PROBLEM DESCRIPTION – All of the entries are to be written out again verbatim.

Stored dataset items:
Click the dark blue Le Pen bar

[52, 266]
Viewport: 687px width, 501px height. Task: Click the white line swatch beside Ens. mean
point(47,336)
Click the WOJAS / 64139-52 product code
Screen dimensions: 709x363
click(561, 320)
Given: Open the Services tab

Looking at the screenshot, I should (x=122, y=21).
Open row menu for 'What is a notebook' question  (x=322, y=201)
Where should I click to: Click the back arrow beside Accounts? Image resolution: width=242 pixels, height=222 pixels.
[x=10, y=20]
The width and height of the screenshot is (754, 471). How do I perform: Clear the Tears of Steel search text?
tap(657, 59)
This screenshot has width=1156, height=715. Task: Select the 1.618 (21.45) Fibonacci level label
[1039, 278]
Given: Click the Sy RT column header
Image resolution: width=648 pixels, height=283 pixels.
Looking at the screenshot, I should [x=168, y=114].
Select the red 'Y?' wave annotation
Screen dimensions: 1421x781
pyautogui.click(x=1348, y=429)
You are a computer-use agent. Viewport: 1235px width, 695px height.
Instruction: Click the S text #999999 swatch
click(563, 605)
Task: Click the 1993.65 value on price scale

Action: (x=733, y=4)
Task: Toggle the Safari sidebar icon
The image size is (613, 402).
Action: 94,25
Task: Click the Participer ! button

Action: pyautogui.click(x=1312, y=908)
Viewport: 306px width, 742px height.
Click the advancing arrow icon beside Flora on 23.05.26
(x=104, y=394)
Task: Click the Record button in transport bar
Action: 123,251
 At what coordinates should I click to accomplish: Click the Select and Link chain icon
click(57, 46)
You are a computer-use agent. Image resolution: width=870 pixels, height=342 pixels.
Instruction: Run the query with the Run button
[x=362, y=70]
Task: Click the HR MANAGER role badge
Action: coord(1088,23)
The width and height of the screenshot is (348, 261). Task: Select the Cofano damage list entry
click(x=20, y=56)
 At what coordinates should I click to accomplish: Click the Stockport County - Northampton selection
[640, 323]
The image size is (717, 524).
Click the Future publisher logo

ANSWER BOX –
Click the dark blue Le Pen bar

[52, 266]
Viewport: 687px width, 501px height. Task: Click the white line swatch beside Ens. mean
point(47,336)
Click the WOJAS / 64139-52 product code
Screen dimensions: 709x363
click(561, 320)
Given: Open the Services tab

Looking at the screenshot, I should (x=122, y=21).
Open row menu for 'What is a notebook' question  (x=322, y=201)
Where should I click to: Click the back arrow beside Accounts? Image resolution: width=242 pixels, height=222 pixels.
[x=10, y=20]
The width and height of the screenshot is (754, 471). How do I perform: Clear the Tears of Steel search text?
tap(657, 59)
This screenshot has width=1156, height=715. Task: Select the 1.618 (21.45) Fibonacci level label
[1039, 278]
Given: Click the Sy RT column header
Image resolution: width=648 pixels, height=283 pixels.
Looking at the screenshot, I should [x=168, y=114].
Select the red 'Y?' wave annotation
Screen dimensions: 1421x781
pyautogui.click(x=1348, y=429)
You are a computer-use agent. Viewport: 1235px width, 695px height.
Instruction: Click the S text #999999 swatch
click(563, 605)
Task: Click the 1993.65 value on price scale

Action: (x=733, y=4)
Task: Toggle the Safari sidebar icon
The image size is (613, 402).
Action: 94,25
Task: Click the Participer ! button

Action: pyautogui.click(x=1312, y=908)
Viewport: 306px width, 742px height.
Click the advancing arrow icon beside Flora on 23.05.26
(x=104, y=394)
Task: Click the Record button in transport bar
Action: 123,251
 At what coordinates should I click to accomplish: Click the Select and Link chain icon
click(57, 46)
You are a computer-use agent. Image resolution: width=870 pixels, height=342 pixels.
Instruction: Run the query with the Run button
[x=362, y=70]
Task: Click the HR MANAGER role badge
Action: coord(1088,23)
The width and height of the screenshot is (348, 261). Task: Select the Cofano damage list entry
click(x=20, y=56)
 At what coordinates should I click to accomplish: Click the Stockport County - Northampton selection
[640, 323]
The image size is (717, 524).
Click the Future publisher logo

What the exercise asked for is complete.